Work required:
Every line below that holds the string "entry" should be copied out.

====

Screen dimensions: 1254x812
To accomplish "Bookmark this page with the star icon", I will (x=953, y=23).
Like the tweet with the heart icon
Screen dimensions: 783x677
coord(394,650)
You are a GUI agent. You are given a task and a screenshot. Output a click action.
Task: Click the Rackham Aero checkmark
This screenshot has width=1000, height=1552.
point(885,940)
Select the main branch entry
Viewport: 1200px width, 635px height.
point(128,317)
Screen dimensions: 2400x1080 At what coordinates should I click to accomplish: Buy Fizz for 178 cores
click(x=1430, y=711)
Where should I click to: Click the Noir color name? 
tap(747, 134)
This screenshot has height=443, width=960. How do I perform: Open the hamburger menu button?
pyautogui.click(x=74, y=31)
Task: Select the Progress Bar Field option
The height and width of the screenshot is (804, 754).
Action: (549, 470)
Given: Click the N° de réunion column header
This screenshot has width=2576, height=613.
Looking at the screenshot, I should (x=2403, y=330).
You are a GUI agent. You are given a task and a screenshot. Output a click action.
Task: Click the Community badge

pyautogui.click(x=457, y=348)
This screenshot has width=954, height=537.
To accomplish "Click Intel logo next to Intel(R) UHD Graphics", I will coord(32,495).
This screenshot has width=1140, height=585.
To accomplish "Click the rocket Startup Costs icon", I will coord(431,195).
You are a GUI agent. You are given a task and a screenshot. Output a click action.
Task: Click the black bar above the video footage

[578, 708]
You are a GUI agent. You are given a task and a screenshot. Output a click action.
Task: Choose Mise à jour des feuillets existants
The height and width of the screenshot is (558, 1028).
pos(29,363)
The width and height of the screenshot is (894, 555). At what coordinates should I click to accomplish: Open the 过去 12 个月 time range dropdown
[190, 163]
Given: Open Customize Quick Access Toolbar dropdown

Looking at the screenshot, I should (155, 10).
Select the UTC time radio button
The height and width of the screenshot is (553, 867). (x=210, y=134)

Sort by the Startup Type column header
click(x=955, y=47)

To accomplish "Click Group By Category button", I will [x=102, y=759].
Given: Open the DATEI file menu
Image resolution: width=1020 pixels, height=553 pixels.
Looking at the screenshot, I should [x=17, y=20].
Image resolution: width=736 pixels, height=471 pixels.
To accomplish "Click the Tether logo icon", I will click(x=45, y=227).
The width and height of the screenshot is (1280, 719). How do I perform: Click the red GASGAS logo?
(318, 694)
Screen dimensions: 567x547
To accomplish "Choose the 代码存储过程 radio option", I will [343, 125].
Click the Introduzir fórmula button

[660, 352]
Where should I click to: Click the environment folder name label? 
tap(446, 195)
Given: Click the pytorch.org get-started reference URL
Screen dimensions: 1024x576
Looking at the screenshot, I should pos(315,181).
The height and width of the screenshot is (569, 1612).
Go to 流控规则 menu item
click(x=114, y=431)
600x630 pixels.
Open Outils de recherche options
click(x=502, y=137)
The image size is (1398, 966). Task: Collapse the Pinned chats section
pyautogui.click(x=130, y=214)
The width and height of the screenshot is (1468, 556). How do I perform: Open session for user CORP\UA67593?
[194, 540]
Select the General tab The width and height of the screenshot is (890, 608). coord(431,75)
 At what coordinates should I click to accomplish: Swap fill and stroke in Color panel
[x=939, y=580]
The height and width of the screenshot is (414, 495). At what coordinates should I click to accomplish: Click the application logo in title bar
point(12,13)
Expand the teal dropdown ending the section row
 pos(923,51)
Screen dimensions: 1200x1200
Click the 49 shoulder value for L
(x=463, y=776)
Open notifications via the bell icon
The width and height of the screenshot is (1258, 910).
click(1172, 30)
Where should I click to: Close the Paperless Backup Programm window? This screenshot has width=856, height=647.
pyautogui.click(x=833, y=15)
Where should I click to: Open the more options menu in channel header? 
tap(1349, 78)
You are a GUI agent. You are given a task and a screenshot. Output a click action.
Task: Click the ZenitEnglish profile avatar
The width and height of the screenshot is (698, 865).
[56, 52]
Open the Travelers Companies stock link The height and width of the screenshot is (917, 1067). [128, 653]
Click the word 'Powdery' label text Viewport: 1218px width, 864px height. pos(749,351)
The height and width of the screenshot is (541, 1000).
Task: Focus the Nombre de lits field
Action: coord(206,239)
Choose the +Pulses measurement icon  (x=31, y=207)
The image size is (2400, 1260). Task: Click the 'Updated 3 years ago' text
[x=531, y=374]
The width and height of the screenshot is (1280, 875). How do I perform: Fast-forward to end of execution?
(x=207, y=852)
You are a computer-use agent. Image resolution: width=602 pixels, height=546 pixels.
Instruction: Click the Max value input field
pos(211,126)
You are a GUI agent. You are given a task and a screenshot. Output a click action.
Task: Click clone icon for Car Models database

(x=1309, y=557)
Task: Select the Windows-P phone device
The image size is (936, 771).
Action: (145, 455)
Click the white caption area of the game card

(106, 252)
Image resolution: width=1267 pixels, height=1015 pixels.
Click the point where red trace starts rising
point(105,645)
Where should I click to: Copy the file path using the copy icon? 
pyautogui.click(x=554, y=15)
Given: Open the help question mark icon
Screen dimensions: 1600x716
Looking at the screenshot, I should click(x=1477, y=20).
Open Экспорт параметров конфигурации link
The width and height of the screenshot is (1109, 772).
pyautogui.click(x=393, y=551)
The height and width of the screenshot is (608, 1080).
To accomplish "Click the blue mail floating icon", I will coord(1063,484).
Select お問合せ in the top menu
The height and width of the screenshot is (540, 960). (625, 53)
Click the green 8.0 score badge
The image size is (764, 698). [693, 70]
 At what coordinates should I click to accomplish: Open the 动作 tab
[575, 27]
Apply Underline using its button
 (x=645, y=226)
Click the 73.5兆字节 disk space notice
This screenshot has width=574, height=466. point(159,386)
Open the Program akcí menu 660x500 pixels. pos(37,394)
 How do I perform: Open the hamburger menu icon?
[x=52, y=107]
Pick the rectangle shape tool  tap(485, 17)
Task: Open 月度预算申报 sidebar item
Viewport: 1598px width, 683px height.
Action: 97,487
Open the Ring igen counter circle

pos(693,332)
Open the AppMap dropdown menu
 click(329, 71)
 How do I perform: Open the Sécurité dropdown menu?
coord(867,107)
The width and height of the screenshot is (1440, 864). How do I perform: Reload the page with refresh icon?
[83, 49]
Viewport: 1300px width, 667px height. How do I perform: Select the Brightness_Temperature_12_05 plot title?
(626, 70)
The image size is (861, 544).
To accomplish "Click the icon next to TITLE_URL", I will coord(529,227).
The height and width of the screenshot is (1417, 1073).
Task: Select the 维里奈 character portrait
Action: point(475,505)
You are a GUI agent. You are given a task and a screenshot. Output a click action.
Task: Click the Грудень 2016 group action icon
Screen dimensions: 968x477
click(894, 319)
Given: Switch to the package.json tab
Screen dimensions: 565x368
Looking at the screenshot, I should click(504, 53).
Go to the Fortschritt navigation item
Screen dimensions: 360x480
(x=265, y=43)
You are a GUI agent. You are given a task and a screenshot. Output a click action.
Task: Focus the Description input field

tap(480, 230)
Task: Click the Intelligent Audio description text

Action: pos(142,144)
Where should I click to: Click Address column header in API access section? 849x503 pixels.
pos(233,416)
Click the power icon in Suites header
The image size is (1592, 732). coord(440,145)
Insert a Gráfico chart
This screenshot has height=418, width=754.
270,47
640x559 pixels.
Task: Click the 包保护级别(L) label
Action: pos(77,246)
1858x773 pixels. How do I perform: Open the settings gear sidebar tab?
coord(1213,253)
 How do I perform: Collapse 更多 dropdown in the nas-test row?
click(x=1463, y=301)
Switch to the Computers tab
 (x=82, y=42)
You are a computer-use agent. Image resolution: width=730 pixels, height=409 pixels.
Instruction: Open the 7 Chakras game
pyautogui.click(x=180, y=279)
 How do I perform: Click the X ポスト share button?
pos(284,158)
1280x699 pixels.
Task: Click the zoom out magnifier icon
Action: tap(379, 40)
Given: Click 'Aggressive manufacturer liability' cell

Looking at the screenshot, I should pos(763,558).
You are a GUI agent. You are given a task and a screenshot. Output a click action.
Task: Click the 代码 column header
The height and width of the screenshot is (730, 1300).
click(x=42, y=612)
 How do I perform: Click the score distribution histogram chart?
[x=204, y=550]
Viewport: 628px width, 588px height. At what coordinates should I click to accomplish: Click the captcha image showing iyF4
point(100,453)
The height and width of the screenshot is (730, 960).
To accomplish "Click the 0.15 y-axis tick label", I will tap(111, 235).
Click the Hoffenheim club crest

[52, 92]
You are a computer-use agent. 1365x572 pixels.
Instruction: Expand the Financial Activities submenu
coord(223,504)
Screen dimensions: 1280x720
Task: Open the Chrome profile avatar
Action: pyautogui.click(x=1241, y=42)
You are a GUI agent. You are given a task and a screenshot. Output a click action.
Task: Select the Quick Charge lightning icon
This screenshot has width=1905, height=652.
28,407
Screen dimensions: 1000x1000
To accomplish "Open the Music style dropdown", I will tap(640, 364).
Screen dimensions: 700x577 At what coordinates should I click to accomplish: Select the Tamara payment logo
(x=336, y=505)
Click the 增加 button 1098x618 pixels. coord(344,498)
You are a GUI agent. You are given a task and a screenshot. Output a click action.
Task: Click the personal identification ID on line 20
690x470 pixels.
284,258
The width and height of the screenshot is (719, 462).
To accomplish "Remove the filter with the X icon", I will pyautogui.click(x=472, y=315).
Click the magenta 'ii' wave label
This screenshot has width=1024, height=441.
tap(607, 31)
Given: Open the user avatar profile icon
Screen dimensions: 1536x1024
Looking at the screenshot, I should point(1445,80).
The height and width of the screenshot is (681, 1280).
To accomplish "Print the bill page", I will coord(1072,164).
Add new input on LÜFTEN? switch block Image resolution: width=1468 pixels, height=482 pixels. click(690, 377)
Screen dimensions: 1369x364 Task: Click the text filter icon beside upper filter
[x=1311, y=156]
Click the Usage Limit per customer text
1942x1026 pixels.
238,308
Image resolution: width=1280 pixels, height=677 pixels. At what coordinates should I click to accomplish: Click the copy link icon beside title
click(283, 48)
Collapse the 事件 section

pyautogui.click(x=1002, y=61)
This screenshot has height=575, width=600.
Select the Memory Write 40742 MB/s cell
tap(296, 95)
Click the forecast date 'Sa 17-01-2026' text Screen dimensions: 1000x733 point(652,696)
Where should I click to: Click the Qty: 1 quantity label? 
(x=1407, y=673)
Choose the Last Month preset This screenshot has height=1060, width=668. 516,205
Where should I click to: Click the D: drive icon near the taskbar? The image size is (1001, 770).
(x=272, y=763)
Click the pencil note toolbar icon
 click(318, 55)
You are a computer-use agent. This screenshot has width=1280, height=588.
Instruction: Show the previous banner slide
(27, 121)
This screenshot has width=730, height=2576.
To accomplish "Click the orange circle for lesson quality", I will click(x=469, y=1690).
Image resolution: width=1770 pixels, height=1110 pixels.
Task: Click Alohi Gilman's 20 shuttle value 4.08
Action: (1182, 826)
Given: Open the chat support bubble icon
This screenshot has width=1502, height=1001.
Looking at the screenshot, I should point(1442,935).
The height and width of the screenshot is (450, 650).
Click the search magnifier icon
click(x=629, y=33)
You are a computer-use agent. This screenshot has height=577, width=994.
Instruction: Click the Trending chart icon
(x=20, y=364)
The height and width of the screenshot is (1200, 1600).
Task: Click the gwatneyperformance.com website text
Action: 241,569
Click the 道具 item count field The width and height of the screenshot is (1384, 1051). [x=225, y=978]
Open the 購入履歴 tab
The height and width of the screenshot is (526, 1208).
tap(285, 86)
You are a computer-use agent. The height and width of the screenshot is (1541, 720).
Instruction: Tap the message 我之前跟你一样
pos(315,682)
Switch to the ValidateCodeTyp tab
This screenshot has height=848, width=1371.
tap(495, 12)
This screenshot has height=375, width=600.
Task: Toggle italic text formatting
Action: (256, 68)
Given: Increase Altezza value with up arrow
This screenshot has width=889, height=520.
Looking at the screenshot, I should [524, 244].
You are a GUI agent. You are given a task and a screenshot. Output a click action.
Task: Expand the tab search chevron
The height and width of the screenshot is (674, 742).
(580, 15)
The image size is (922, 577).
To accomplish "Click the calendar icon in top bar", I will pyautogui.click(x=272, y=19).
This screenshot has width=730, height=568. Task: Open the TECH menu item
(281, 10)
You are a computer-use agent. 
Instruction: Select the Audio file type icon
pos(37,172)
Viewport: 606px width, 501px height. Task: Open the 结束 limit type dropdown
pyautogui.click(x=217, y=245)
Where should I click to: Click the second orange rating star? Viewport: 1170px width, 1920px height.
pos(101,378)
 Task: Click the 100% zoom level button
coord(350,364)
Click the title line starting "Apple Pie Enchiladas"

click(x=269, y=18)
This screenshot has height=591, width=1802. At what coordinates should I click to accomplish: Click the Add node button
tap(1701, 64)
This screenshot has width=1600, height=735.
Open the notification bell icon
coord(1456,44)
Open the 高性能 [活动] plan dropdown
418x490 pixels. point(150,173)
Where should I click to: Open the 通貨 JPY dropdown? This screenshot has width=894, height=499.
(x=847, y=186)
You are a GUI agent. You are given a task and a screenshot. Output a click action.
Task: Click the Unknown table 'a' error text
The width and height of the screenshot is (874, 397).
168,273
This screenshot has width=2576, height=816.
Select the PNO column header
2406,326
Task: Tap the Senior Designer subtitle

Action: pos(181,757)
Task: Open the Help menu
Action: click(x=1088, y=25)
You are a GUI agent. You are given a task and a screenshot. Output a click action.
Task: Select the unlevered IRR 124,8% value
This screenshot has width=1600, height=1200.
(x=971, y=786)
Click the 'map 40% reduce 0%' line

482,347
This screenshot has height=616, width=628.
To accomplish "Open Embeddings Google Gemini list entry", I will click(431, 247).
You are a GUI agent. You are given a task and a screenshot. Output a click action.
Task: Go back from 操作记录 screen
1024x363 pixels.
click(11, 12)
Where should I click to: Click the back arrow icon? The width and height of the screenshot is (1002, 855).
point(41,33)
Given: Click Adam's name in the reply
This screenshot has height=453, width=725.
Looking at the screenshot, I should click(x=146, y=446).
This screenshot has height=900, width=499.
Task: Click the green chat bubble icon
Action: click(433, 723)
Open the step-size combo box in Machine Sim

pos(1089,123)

====

Completed exercise:
Select the main branch entry
To accomplish "Open Embeddings Google Gemini list entry", I will click(431, 247).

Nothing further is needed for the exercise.